_REQUIRED WORK_
Return the run of lines below that opens with the line containing "Task: Select the 2024 AVG % header" and closes with the line containing "Increase Startup additional sites with plus", keeping each one exact.

_STUDY MATERIAL_
########################################
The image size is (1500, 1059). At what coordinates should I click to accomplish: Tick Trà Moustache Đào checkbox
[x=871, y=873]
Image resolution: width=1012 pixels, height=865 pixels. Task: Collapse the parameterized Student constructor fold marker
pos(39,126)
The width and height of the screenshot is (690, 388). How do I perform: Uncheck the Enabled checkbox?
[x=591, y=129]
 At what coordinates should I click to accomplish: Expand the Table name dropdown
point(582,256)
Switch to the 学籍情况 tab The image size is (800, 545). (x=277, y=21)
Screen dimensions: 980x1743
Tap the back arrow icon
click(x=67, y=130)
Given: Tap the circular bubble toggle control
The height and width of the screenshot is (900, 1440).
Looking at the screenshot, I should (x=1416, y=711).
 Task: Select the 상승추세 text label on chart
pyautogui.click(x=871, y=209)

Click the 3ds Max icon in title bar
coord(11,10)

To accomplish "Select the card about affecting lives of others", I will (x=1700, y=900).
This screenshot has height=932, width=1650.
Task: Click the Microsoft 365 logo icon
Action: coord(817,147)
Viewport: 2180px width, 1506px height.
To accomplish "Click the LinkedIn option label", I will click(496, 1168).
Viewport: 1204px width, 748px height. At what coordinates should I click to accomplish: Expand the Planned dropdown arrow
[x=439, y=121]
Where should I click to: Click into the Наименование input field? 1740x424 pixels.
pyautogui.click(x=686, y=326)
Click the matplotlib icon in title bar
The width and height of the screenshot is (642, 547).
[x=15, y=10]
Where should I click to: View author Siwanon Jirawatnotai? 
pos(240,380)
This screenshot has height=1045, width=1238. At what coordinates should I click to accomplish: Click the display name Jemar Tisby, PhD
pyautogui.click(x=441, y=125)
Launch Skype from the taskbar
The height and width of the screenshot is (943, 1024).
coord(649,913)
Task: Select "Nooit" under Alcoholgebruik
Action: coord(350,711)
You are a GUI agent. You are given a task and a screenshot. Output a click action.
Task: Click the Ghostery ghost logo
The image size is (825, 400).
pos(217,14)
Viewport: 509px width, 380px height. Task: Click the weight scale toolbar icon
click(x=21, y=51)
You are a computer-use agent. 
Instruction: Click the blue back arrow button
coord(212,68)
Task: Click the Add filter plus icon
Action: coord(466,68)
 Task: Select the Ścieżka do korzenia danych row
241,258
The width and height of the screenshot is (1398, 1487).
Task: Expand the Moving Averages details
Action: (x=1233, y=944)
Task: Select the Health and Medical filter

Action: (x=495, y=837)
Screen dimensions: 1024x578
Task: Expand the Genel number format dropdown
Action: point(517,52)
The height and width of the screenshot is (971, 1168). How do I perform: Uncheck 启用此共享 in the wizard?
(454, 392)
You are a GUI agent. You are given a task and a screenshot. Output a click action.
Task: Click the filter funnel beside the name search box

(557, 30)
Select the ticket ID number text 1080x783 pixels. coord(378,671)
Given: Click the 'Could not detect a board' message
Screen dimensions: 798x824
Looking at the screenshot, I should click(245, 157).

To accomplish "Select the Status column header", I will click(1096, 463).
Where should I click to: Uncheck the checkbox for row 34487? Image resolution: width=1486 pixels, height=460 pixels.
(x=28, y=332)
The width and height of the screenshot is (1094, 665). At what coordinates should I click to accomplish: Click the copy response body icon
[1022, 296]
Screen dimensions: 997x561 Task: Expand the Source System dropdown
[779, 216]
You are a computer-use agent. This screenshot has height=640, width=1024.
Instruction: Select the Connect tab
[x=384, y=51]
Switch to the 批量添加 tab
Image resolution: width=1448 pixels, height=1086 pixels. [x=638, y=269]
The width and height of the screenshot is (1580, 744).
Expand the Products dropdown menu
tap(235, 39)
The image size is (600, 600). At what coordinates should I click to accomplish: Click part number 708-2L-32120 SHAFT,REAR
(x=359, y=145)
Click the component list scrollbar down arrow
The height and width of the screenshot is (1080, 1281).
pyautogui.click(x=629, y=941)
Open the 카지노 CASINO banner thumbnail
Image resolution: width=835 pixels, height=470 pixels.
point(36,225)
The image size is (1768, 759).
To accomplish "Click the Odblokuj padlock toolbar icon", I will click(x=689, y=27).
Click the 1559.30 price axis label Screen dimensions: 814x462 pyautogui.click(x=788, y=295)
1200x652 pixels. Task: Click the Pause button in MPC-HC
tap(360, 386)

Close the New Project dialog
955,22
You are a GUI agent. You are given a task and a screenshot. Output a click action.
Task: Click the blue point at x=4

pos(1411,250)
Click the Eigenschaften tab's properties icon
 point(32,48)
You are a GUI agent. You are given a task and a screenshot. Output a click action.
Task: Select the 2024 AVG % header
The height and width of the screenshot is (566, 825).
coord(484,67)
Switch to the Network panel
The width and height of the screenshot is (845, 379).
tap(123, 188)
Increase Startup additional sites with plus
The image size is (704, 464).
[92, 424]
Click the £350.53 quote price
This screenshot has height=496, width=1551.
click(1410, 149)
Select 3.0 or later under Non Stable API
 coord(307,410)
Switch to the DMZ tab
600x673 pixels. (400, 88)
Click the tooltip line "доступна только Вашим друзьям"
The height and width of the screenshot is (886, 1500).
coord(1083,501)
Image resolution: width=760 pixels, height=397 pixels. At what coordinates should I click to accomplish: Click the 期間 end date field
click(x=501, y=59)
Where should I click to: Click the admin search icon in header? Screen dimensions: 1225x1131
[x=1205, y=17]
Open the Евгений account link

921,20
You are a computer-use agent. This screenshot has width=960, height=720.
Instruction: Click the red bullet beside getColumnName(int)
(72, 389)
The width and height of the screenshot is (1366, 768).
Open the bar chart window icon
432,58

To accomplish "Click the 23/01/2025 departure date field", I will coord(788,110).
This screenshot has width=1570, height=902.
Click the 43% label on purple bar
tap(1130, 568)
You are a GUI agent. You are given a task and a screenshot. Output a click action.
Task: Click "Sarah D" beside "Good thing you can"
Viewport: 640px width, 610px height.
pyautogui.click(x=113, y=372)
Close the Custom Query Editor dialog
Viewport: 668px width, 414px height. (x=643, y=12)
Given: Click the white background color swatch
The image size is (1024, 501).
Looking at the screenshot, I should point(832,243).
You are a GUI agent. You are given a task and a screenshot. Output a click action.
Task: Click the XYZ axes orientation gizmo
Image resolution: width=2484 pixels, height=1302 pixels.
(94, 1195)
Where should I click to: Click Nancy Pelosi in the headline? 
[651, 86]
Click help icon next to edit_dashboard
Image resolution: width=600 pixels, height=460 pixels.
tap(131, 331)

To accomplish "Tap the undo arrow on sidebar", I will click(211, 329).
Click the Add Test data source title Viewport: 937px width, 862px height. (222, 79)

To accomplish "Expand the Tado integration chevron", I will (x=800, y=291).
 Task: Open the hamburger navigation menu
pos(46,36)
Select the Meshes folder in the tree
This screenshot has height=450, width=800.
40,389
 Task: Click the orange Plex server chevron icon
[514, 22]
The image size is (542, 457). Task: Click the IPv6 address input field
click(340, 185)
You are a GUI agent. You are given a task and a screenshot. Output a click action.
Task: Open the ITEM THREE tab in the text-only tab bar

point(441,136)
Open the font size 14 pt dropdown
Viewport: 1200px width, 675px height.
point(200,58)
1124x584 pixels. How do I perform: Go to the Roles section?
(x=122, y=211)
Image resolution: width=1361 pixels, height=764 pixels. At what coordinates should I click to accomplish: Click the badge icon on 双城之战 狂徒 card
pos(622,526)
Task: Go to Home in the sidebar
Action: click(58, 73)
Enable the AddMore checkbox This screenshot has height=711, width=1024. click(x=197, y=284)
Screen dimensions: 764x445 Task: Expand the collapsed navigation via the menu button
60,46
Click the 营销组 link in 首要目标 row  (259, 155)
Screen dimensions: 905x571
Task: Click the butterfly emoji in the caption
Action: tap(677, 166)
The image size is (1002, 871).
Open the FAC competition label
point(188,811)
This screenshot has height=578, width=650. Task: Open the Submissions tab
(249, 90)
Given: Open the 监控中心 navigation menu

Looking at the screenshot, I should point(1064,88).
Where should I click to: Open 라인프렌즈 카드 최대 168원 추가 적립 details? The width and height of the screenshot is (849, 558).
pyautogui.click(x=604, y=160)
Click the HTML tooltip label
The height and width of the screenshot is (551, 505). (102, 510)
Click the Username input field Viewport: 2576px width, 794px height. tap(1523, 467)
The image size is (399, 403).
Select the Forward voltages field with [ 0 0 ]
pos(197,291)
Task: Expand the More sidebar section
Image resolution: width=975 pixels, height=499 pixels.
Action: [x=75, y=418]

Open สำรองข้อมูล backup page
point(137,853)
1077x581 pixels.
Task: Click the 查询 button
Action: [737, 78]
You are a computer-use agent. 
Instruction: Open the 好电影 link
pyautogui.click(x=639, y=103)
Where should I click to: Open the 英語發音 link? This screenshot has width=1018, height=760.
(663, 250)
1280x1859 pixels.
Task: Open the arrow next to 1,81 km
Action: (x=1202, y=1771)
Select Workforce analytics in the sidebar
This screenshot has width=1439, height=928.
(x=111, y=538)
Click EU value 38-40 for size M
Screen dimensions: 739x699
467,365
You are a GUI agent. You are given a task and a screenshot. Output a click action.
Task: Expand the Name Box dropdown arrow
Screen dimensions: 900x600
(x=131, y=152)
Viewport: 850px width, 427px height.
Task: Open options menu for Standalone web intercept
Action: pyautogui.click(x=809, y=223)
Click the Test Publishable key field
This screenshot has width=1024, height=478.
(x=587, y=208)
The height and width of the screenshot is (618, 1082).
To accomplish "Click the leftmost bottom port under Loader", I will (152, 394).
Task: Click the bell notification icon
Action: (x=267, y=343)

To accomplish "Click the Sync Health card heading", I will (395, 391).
########################################
_ANSWER BOX_
Task: Select the 2024 AVG % header
The height and width of the screenshot is (566, 825).
coord(484,67)
Switch to the Network panel
The width and height of the screenshot is (845, 379).
tap(123, 188)
Increase Startup additional sites with plus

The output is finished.